■ Documentfragment
============================================================
Dit zijn de voor- en nadelen van assistentiewoningen

VERGRIJZING Investeren in seniorenvastgoed is op twee paarden wedden. © Getty Images/Westend61

De vergrijzing is een populair beleggingsthema. Vastgoed is de favoriete belegging van veel Belgen. Voeg die twee samen en je komt uit bij de assistentiewoning. Is succes gegarandeerd of let je toch maar op voor de hype?

Investeren in seniorenvastgoed is op twee paarden wedden. Inspelend op de vergrijzing is het een vorm van thematisch beleggen met een aardig groeipotentieel. Tegelijkertijd is het ook een vastgoedbelegging, iets wat veel Belgen associëren met zekerheid.

Beursbeleggers die deze dubbele kwaliteit willen toevoegen aan hun portefeuille, kunnen in ons land onder meer terecht bij Cofinimmo of Aedifica. Die gereglementeerde vastgoedvennootschappen investeren vooral in zorginstellingen en huisvesting voor ouderen. Als u echter de voorkeur geeft aan een directe belegging in bakstenen, dan is de aankoop van een assistentiewoning misschien een interessant alternatief. Misschien, want er klinken ook kritische en onrustwekkende geluiden. Verhalen over leegstand en hoge kosten. Is de grijze baksteen uw geld waard?

De voordelen

Groeimarkt

Seniorenhuisvesting is een groeimarkt. Dat staat buiten kijf. Volgens cijfers van het Federaal Planbureau telde ons land in 2017 bijna 2,1 miljoen 65-plussers. Tegen 2030 zou dat oplopen tot meer dan 2,6 miljoen. En in 2060 zullen in ons land volgens de voorspellingen ruim 3,2 miljoen 65-plussers zijn.

“We zijn ons nog niet helemaal bewust van de impact van die demografische evolutie”, zegt Bram Machtelinckx, projectontwikkelaar bij Skyline Europe. “Eigenlijk komt de vergrijzing nu pas echt op dreef. De belangrijkste troef van assistentiewoningen is dat ze de particuliere vastgoedbelegger toegang geven tot die sterk groeiende markt.”

Mehdi Devos, verantwoordelijke bouwprojecten bij de Dewaele Vastgoedgroep, ontkent het groeipotentieel niet, maar plaatst er wel een kanttekening bij. Assistentiewoningen koppelen aan de leeftijdsgroep 65-plus is een verkeerd uitgangspunt, stelt hij.

“In de praktijk zien we dat het gros van de bewoners van assistentiewoningen ouder is dan tachtig. De actieve 65-plusser in goede gezondheid doet zelden de stap naar een assistentiewoning.”

Bram Machtelinckx erkent dat de meeste bewoners in de assistentiewoningen van Skyline Europe ouder dan 75 zijn. Maar hij verwacht op termijn een verjonging van het bewonerspubliek.

“Het product assistentiewoningen is nog onvoldoende bekend. Veel mensen associëren of verwarren assistentiewoningen met een kamer in een woon-zorgcentrum. Daar heeft het niets mee te maken. Overigens is een belangrijk deel van onze kopers 60-plus en dat zijn dan vaak mensen die kopen om er later, over vijf of tien jaar, zelf te wonen. Dat betekent dat ze ook wel gecharmeerd zijn door de kwaliteit van het project. Voor veel van de kopers is de assistentiewoning dus meer dan een belegging.”
============================================================
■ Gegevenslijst

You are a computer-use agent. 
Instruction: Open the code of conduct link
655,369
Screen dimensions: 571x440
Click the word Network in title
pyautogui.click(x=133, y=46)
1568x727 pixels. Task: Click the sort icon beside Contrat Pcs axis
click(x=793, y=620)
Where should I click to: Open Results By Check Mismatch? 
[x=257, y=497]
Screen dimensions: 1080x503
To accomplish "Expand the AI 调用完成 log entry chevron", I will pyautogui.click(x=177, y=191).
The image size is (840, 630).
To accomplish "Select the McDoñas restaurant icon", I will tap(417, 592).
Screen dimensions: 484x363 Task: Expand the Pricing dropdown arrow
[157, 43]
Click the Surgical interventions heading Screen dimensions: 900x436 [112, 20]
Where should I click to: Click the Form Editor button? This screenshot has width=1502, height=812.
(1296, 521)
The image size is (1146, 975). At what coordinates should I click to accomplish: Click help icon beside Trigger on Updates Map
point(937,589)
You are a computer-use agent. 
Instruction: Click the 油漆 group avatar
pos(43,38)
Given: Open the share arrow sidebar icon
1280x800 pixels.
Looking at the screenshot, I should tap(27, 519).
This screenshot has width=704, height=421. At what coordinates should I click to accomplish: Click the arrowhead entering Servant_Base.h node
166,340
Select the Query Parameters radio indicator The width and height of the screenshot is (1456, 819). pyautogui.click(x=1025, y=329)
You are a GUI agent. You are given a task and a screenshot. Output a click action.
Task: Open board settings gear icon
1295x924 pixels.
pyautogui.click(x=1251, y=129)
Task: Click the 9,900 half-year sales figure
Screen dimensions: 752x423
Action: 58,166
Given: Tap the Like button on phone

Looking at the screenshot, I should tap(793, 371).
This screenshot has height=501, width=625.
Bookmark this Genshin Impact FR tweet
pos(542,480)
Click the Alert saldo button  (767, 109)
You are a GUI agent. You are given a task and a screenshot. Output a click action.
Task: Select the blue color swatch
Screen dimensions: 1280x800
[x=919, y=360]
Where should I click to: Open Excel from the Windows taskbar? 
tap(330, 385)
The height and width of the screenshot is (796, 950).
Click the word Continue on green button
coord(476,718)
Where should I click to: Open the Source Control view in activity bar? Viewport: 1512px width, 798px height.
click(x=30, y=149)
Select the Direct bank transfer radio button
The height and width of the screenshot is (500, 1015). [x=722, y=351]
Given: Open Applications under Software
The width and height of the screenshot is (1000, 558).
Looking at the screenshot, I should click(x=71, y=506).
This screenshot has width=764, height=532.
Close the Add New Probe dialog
============================================================
■ Opdrachteisen
Kopieer letterlijk het stuk uit de tekst over assistentiewoningen vanaf "Beursbeleggers die deze" tot en met "miljoen 65-plussers zijn.".

■ Resultaat opdracht
Beursbeleggers die deze dubbele kwaliteit willen toevoegen aan hun portefeuille, kunnen in ons land onder meer terecht bij Cofinimmo of Aedifica. Die gereglementeerde vastgoedvennootschappen investeren vooral in zorginstellingen en huisvesting voor ouderen. Als u echter de voorkeur geeft aan een directe belegging in bakstenen, dan is de aankoop van een assistentiewoning misschien een interessant alternatief. Misschien, want er klinken ook kritische en onrustwekkende geluiden. Verhalen over leegstand en hoge kosten. Is de grijze baksteen uw geld waard?

De voordelen

Groeimarkt

Seniorenhuisvesting is een groeimarkt. Dat staat buiten kijf. Volgens cijfers van het Federaal Planbureau telde ons land in 2017 bijna 2,1 miljoen 65-plussers. Tegen 2030 zou dat oplopen tot meer dan 2,6 miljoen. En in 2060 zullen in ons land volgens de voorspellingen ruim 3,2 miljoen 65-plussers zijn.